As Queen Elizabeth II is laid to rest, the country looks ahead to the reign of a new monarch, King Charles III.
Despite days of mourning and a state funeral watched by millions, apparently fraudsters reckon they can trick people out of money by pretending the Queen is still alive.
A screengrab of the attempted con has been posted to Twitter by the account UberFacts.
It consists of an Instagram direct message purportedly from the Queen herself.
The account uses the handle @queenelizabet._3 and follows just three other accounts, two of which are Instagram and the Royal Family.
The message claims the Queen isn’t really dead, but has been sent to a deserted island by Charles so he could claim the throne.
Stay with us here.
Apparently, ‘the Queen’ can’t get hold of her ‘royal money’ so needs the recipient of the message to cashapp (a mobile payment service) her $300 so she can get back.
For added effect, the scammer adds a ‘Tea and biscuits’ message with the Union Jack flag, just to reaffirm how authentic it is.
As you’d expect, the scam got the derision it deserves from the internet at large.
The person behind the profile – ‘Lizzy’ – uses a smiling portrait of Her Majesty and writes in her bio: “dm if you canhelp me get back to Great Britain! Tea and Biscuits”.
And, while it’s obviously a distasteful joke, there are plenty of online scams far more convincing – some relating to Queen’s death.
Like, for example, following her passing, a number of newly-minted cryptocurrencies tried to use the event as a way to inflate their value.
Tips to beat the scammers
Although scammers come up with new ways to target users all the time, you can help protect yourself and your data with a few simple rules.

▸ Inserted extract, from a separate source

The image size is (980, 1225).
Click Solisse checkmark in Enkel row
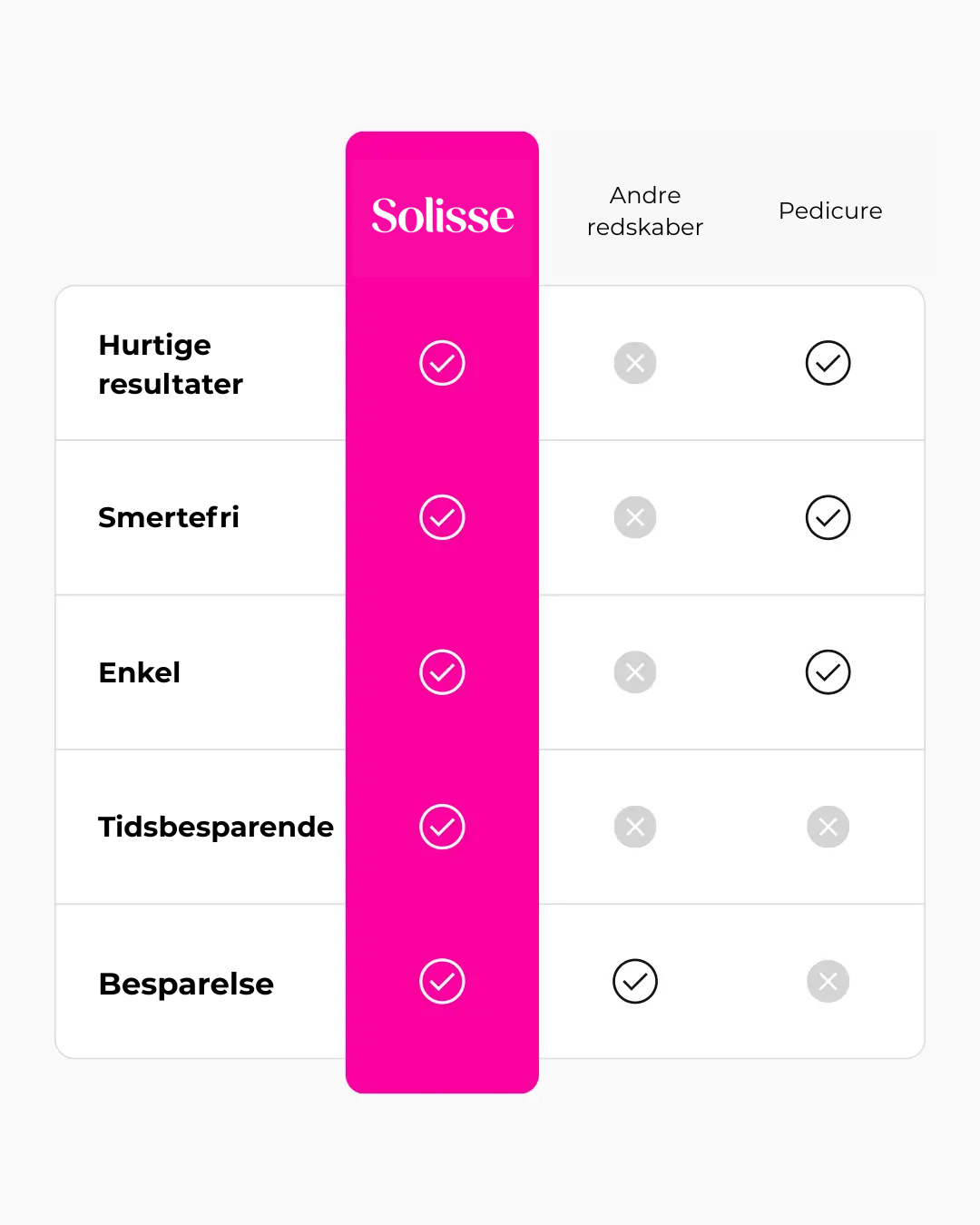click(442, 672)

Treat contact from unfamiliar accounts with caution
If you’ve recieved a message or a message request from an account you don’t recognise, it’s best to treat it with suspiscion — particularly if it claims to be an official account like those mentioned above.
Twitter, for example, says it will never ask users for their passwords via email, DM or reply.
Even if an account is familiar, it’s a good idea to remain vigilant. Legitimate users get hacked all the time: accounts that may end up in the hands of bad actors.
2. Don’t click on suspicious links or attachments
In many cases the message in suspicious DM or email aren’t as dangerous as the links or files they contain. Clicking on links or attachments might cause your device to download malicious software.
Links might also send you to phishing websites that impersonate real social media login pages.
So before you click on any links, make sure you check the URL.
If you’re still suspicious of a link or a file, just don’t click on it at all.
3. Use strong, unique passwords, as well as two-factor authentication
This one might seem obvious, but using weak passwords across multiple accounts is still a common pitfall of many users.
Twitter recommends using a password that’s at least 10 characters long and contains a mix of uppercase and lowercase characters, as well as numbers and symbols.
It’s also important to use different passwords for different accounts. Otherwise, as soon as one is compromised, the others will be vulnerable too.
If you struggle to remember all these logins, it might be worth investing in a password manager like Dashlane or OnePass that remembers them for you.
Two-factor authentication, where you’re asked to enter an extra code sent to your email, mobile phone number or an authentication app, will also add another layer of security to your account.